[Opening Records for the task section]
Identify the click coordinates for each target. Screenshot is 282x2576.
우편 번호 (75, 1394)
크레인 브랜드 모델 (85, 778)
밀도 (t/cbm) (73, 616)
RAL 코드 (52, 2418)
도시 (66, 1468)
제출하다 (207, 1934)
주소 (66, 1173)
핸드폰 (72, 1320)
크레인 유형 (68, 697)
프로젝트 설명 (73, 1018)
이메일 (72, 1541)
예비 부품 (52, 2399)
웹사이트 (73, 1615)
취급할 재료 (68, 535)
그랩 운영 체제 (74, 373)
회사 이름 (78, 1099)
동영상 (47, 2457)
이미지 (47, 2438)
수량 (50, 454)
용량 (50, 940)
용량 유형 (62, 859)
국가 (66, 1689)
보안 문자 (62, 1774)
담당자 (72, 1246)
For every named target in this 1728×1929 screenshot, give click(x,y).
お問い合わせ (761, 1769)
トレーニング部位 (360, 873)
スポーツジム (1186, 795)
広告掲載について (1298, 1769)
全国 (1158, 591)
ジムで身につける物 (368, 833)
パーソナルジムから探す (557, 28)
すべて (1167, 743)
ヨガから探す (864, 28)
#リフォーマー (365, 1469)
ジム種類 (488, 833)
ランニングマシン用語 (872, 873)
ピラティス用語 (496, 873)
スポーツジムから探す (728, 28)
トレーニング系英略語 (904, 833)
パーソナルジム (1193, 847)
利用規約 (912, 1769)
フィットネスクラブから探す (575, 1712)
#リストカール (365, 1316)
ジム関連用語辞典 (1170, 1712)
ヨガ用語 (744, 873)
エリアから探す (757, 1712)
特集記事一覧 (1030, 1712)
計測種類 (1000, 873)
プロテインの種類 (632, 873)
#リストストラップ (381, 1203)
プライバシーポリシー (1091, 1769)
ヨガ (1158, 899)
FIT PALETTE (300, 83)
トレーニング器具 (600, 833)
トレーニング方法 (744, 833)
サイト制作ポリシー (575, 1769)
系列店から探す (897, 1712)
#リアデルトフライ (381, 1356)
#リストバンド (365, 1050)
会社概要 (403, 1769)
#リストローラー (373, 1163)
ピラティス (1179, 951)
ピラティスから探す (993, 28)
[Closing Records for the task section]
What to produce >>
Begin at the line above that has "밀도 (t/cbm) (73, 616)" and stop after the line that has "ピラティス用語 (496, 873)", copying each line exactly and adding nothing else.

Response to the task >>
밀도 (t/cbm) (73, 616)
RAL 코드 (52, 2418)
도시 (66, 1468)
제출하다 (207, 1934)
주소 (66, 1173)
핸드폰 (72, 1320)
크레인 유형 (68, 697)
프로젝트 설명 (73, 1018)
이메일 (72, 1541)
예비 부품 (52, 2399)
웹사이트 (73, 1615)
취급할 재료 (68, 535)
그랩 운영 체제 (74, 373)
회사 이름 (78, 1099)
동영상 (47, 2457)
이미지 (47, 2438)
수량 (50, 454)
용량 (50, 940)
용량 유형 (62, 859)
국가 (66, 1689)
보안 문자 (62, 1774)
담당자 (72, 1246)
For every named target in this 1728×1929 screenshot, give click(x,y).
お問い合わせ (761, 1769)
トレーニング部位 (360, 873)
スポーツジム (1186, 795)
広告掲載について (1298, 1769)
全国 (1158, 591)
ジムで身につける物 (368, 833)
パーソナルジムから探す (557, 28)
すべて (1167, 743)
ヨガから探す (864, 28)
#リフォーマー (365, 1469)
ジム種類 (488, 833)
ランニングマシン用語 (872, 873)
ピラティス用語 (496, 873)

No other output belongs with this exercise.